→ **Work required**: Pull out every line in the listing below that contains the word "legend".

→ **Records for the task**:
+ + + +

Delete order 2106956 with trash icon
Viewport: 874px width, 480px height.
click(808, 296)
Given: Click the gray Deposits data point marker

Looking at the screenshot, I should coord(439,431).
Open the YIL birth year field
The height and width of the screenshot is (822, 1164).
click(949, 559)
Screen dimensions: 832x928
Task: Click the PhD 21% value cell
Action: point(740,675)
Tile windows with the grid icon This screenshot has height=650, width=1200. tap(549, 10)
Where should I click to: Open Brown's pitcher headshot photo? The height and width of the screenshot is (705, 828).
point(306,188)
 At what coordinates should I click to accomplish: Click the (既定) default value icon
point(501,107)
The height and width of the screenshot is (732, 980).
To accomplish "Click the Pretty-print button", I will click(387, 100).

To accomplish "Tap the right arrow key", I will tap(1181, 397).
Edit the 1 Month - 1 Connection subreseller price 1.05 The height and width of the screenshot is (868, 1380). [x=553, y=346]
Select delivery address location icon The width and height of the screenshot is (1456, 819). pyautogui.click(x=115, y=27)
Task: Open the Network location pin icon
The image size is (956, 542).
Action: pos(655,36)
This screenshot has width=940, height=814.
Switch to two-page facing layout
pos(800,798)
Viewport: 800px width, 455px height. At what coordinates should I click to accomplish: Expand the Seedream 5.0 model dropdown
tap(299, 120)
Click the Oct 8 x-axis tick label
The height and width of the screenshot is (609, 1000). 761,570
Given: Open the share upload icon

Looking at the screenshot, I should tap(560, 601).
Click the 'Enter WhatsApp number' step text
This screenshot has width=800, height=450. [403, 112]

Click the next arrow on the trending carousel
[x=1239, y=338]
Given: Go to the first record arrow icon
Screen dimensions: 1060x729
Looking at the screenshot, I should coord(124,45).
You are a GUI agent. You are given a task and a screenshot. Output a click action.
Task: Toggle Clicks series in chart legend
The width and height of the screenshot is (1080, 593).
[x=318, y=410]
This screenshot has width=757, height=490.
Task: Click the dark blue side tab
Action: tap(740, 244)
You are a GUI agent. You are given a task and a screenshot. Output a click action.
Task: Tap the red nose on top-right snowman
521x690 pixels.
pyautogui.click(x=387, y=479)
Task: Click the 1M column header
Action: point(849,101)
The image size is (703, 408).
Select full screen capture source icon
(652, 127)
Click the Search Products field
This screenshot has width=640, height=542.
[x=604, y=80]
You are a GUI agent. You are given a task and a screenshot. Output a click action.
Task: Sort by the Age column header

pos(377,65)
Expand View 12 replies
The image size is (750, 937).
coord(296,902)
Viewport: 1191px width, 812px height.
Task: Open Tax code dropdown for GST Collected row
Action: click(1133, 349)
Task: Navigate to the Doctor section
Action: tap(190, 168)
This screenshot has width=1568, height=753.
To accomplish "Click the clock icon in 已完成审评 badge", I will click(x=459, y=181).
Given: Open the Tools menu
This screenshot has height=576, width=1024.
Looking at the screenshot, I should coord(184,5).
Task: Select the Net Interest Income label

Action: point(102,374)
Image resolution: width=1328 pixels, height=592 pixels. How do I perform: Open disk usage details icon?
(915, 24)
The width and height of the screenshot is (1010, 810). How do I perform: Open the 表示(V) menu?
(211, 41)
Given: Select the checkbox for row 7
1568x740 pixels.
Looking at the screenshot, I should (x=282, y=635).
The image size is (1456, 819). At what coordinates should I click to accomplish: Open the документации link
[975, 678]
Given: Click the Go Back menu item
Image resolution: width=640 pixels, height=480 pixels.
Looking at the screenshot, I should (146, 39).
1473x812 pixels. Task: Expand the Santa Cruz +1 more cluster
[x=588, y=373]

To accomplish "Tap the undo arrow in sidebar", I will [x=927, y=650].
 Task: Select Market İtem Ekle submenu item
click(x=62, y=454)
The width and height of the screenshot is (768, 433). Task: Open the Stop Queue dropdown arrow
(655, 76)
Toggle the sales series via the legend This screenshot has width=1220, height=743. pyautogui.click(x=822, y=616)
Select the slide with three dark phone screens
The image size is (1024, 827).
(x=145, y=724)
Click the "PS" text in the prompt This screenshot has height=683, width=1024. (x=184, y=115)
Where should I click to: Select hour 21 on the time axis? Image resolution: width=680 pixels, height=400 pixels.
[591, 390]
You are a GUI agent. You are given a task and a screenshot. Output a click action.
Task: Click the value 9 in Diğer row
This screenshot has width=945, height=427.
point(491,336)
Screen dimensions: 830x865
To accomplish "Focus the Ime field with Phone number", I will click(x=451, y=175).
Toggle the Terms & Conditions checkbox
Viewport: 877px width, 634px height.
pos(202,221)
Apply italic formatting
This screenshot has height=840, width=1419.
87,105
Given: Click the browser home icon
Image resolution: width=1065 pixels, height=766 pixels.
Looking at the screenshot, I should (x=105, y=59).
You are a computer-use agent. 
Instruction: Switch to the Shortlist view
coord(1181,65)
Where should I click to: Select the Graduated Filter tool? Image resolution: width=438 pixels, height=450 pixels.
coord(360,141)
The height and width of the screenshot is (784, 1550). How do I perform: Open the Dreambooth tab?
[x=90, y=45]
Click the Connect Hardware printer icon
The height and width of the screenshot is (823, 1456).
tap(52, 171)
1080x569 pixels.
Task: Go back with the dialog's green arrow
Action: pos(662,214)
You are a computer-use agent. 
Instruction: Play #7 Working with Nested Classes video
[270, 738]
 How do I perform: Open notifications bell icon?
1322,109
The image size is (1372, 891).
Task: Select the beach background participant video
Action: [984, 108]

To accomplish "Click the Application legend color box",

+ + + +

→ **Solved problem**:
Task: Toggle Clicks series in chart legend
Toggle the sales series via the legend This screenshot has width=1220, height=743. pyautogui.click(x=822, y=616)
To accomplish "Click the Application legend color box",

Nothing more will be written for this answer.